Your instructions:
Spot each line in the data below containing "computer" and copy it.

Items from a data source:
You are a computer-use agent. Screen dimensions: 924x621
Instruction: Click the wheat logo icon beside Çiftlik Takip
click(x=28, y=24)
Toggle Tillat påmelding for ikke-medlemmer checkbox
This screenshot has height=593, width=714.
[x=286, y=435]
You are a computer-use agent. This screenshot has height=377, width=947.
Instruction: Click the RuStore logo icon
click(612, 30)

---

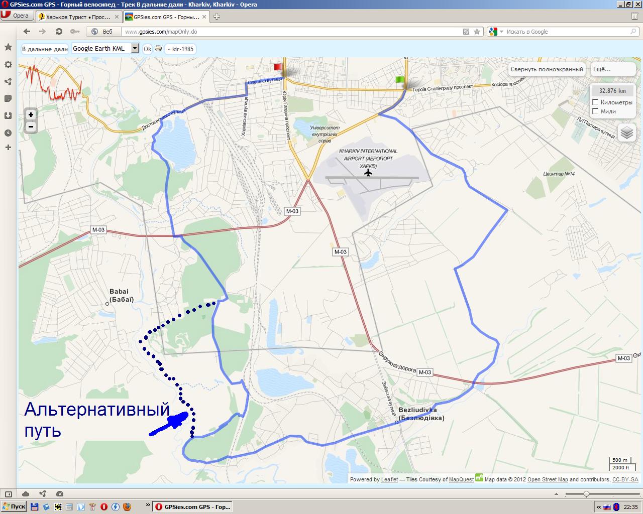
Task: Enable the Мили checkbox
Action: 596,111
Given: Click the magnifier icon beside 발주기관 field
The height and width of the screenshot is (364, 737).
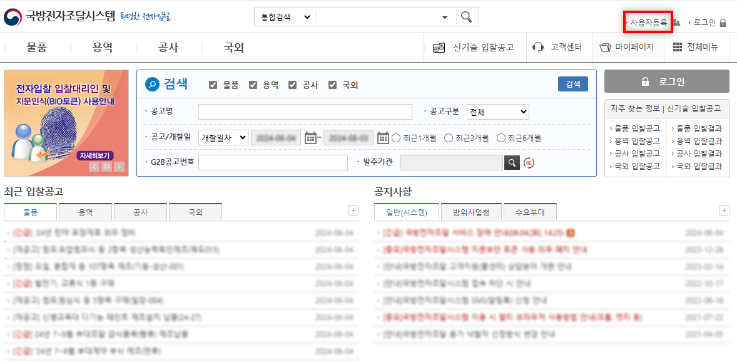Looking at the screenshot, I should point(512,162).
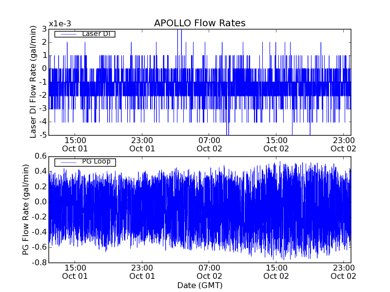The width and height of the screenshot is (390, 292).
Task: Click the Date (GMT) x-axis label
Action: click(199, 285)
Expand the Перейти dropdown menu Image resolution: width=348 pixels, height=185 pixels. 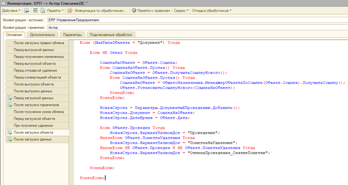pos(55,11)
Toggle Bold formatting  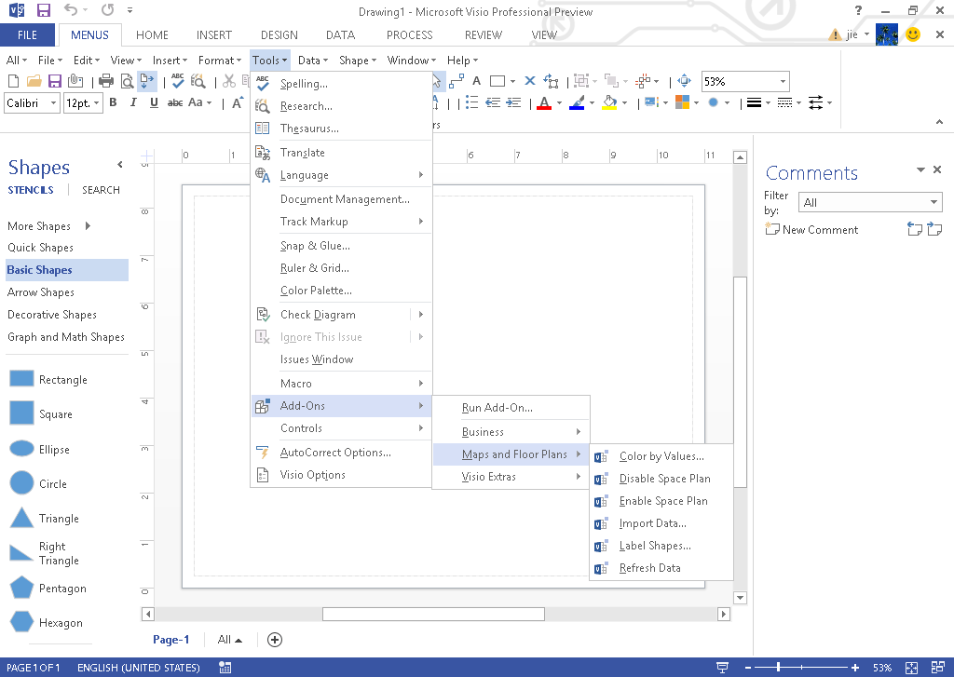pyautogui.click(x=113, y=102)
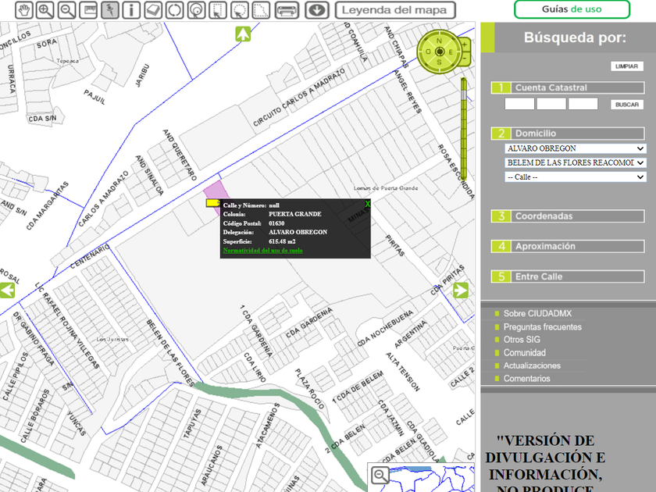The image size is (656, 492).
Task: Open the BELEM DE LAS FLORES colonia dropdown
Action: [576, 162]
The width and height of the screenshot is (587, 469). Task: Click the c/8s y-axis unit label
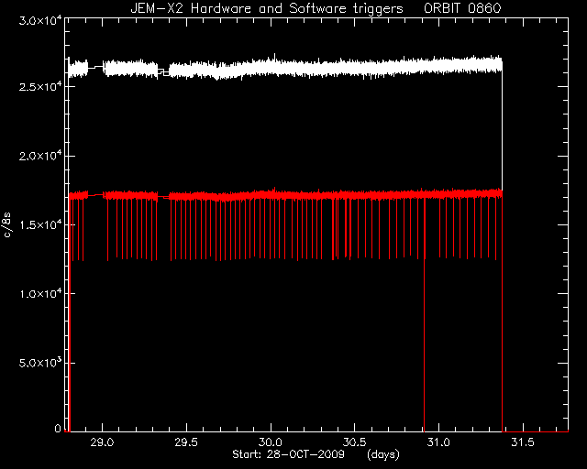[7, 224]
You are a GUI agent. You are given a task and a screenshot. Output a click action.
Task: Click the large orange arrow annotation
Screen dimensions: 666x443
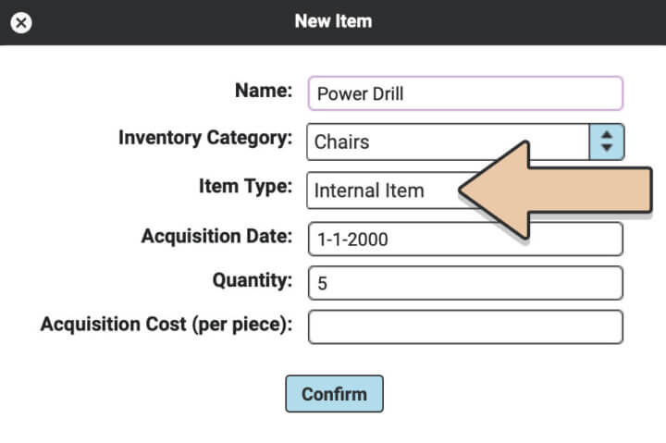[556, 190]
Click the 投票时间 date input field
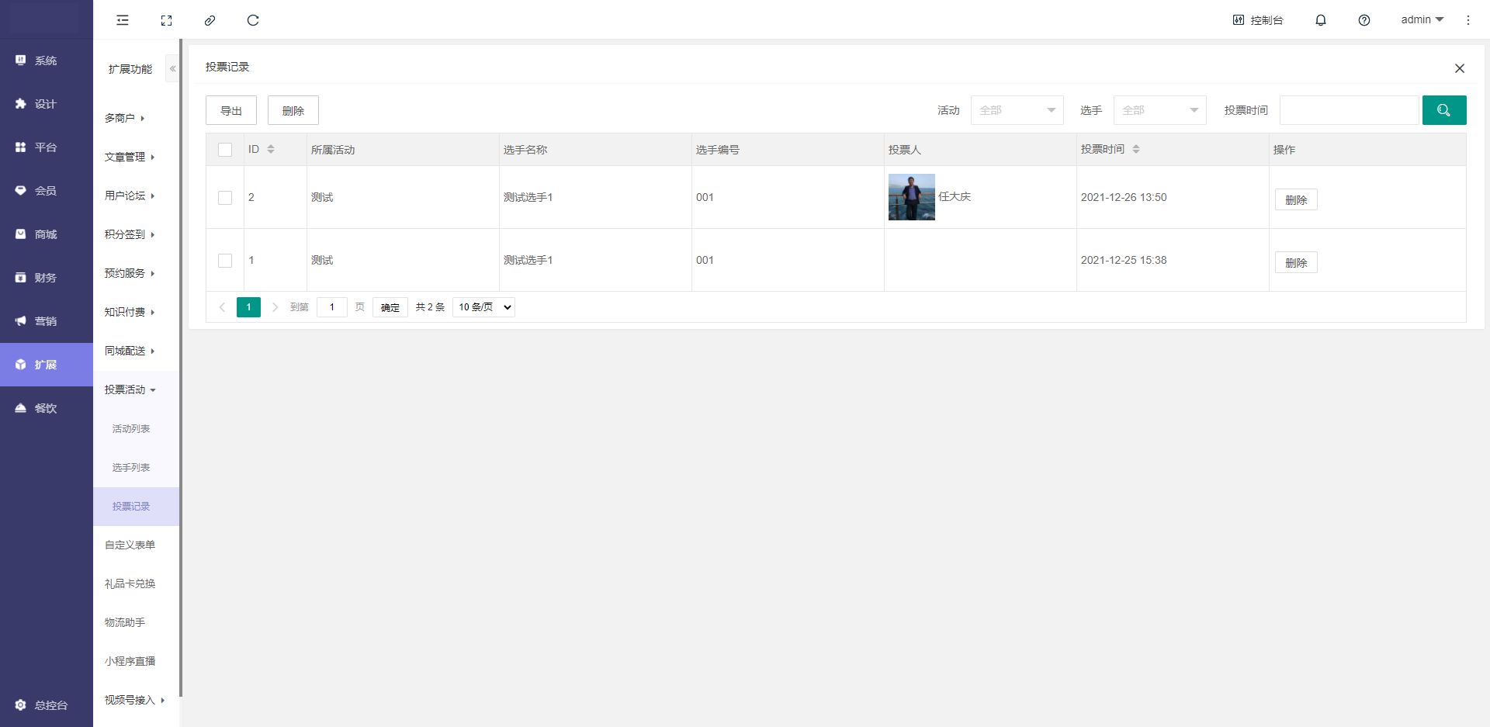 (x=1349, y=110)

--

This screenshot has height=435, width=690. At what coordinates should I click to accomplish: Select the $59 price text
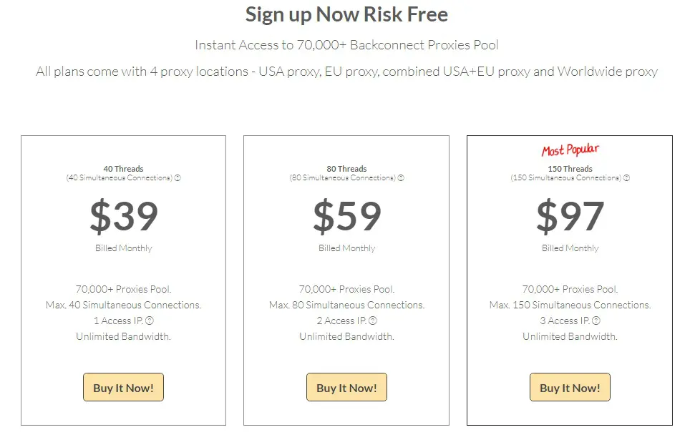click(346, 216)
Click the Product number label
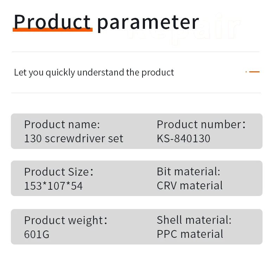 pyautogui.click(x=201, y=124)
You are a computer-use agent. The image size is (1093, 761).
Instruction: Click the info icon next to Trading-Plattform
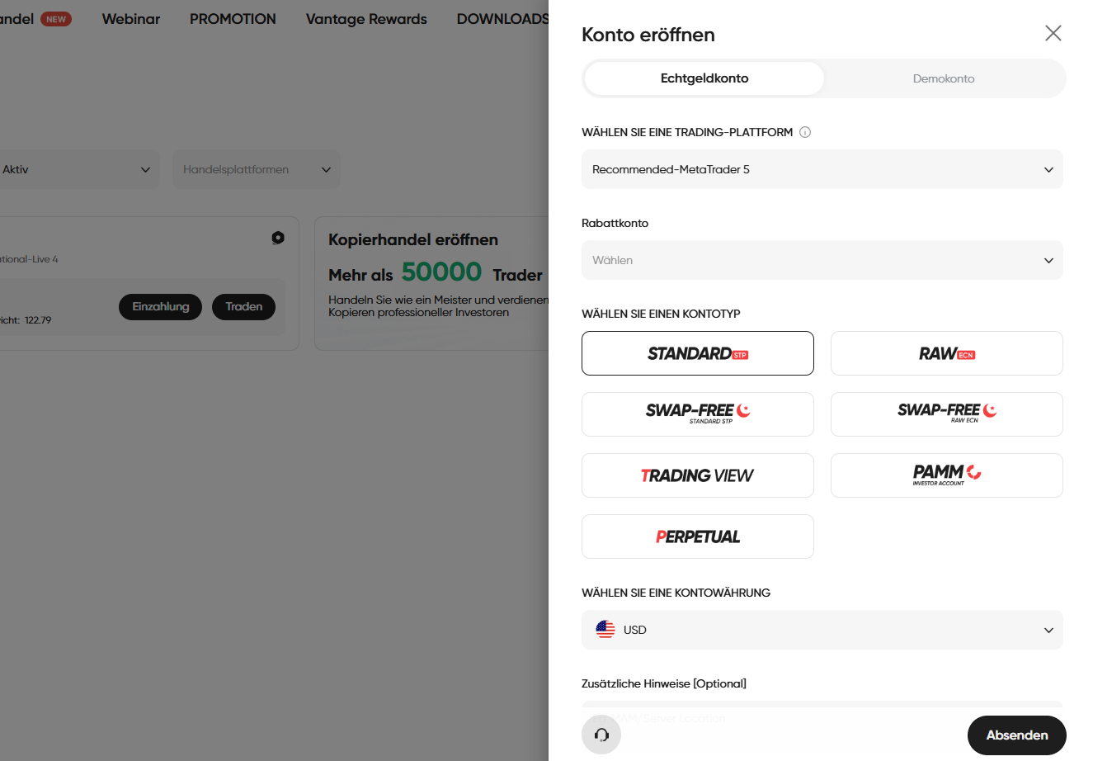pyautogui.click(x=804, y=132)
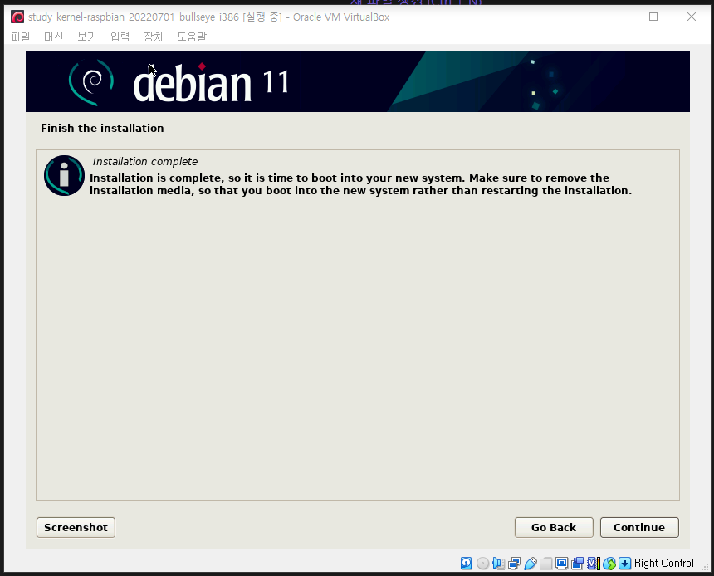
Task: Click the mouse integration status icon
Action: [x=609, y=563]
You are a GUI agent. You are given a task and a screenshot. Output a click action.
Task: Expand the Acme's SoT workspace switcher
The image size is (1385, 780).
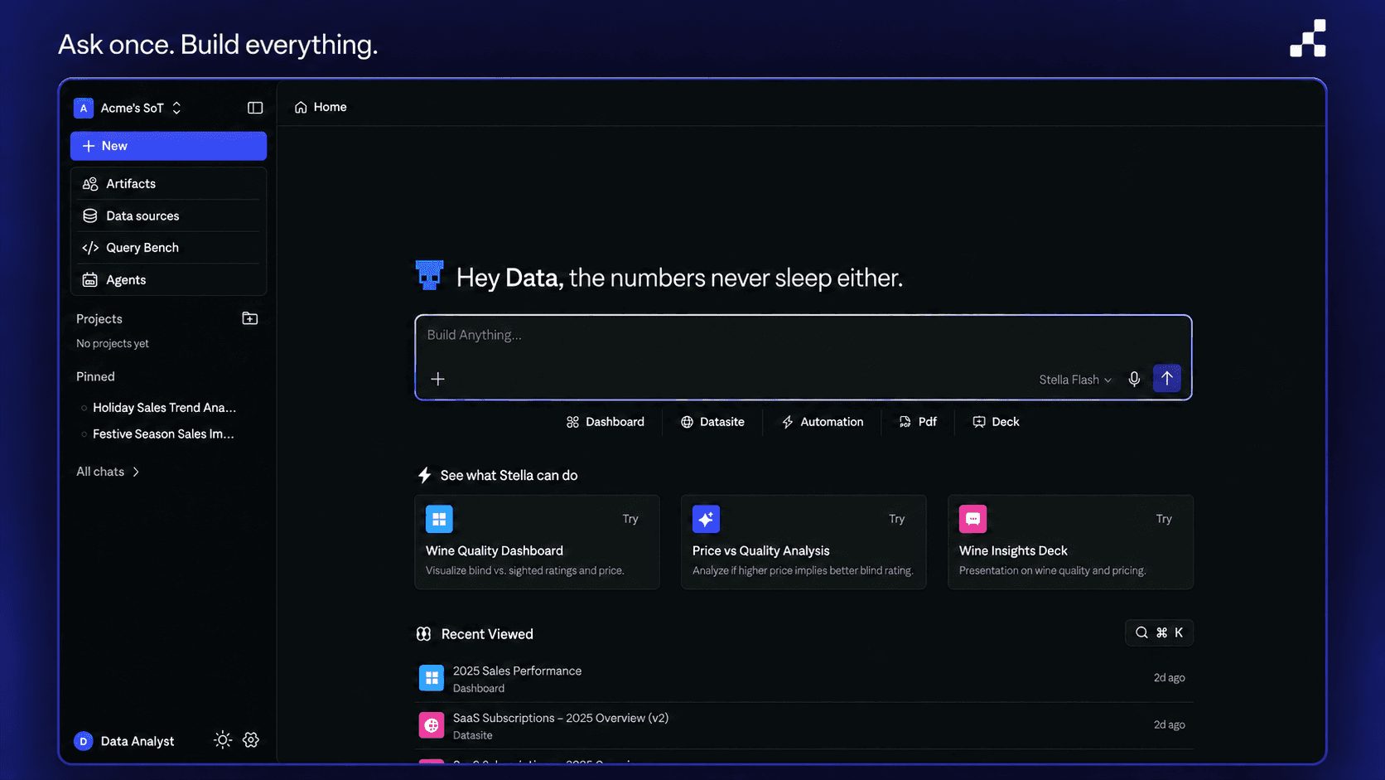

Written answer:
You are a computer-use agent. Screen dimensions: 924x621
You are a computer-use agent. This screenshot has height=377, width=947.
You are a computer-use agent. The image size is (1093, 761).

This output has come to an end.